# Back after a month



## Guest (Apr 16, 2005)

s**t ive been away 4 weeks and theres a s**t load of new members and there was 1200 posts. Thats wicked although not so much trying to read them all when i have exams.

Anyway ive had flu then 10 days later got the mumps over the worst of it now so just thought id introduce myself to all the new members and explain why i hadn't posted for a while.

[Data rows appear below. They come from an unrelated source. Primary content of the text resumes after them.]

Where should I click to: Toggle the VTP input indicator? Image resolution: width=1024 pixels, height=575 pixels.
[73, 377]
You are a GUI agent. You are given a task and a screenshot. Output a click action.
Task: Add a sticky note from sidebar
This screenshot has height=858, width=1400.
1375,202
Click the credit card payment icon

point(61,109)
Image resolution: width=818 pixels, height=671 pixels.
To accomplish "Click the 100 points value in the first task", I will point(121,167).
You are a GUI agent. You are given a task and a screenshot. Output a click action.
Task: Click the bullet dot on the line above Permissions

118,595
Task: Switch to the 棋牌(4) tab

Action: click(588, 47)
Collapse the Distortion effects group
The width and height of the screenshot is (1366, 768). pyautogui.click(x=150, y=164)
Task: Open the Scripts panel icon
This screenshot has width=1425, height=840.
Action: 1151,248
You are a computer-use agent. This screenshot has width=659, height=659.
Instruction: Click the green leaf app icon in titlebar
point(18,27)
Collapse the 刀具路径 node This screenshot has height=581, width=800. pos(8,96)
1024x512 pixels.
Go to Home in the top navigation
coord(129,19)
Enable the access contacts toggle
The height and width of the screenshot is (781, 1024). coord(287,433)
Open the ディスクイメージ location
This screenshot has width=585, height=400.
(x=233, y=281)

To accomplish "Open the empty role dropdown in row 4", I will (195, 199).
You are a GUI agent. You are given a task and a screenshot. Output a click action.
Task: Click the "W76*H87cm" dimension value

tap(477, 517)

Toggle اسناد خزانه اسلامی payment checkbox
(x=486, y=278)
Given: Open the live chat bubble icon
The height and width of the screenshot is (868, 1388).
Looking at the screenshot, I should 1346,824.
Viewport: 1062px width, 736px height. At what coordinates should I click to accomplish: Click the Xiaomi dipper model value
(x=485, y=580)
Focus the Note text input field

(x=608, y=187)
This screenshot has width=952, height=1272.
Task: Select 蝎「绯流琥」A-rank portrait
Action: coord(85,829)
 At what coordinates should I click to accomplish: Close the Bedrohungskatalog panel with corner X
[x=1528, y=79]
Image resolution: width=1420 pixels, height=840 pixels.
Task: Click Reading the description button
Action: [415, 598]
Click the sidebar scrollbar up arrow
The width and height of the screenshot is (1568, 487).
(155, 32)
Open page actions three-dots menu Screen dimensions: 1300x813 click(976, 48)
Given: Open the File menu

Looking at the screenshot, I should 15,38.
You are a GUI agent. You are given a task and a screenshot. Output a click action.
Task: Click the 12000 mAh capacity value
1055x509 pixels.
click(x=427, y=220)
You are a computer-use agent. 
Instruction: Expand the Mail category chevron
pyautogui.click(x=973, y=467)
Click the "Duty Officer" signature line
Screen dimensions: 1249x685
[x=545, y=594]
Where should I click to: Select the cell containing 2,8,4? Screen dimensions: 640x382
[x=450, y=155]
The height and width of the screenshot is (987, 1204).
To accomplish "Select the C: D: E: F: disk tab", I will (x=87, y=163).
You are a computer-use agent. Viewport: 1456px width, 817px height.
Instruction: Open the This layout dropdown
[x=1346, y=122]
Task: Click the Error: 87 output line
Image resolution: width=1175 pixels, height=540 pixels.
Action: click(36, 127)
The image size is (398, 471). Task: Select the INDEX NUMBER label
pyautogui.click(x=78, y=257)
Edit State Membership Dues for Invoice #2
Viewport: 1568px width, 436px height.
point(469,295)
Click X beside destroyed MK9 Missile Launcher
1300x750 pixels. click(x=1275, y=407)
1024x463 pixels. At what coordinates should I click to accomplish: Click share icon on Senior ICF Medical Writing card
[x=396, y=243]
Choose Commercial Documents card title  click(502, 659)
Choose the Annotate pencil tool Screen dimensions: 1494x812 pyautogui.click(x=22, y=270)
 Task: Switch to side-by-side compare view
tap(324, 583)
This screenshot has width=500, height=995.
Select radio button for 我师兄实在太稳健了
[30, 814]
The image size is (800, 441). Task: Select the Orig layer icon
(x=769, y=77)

Anyway be good catching up.

Take it easy


----------



## LM6000 (Mar 14, 2005)

Good to see you back Bud.

That's some bad luck you've had over the last month!


----------



## Guest (Apr 16, 2005)

Did notice a lack of posts.

Welcome back!


----------



## Guest (Apr 17, 2005)

glad to see you back bro


----------



## Guest (Apr 18, 2005)

nice to see you as a mod bro


----------



## Guest (Apr 19, 2005)

yeah and your a banned little s**t.


----------



## Guest (Apr 19, 2005)

back and band eh? not bad going for 3 days

what de do? :?

Sam 8)


----------



## Guest (Apr 19, 2005)

damn, must av been some s**t if steve is bein that cold!


----------



## TheGuvnor1466867923 (Apr 11, 2005)

:lol:


----------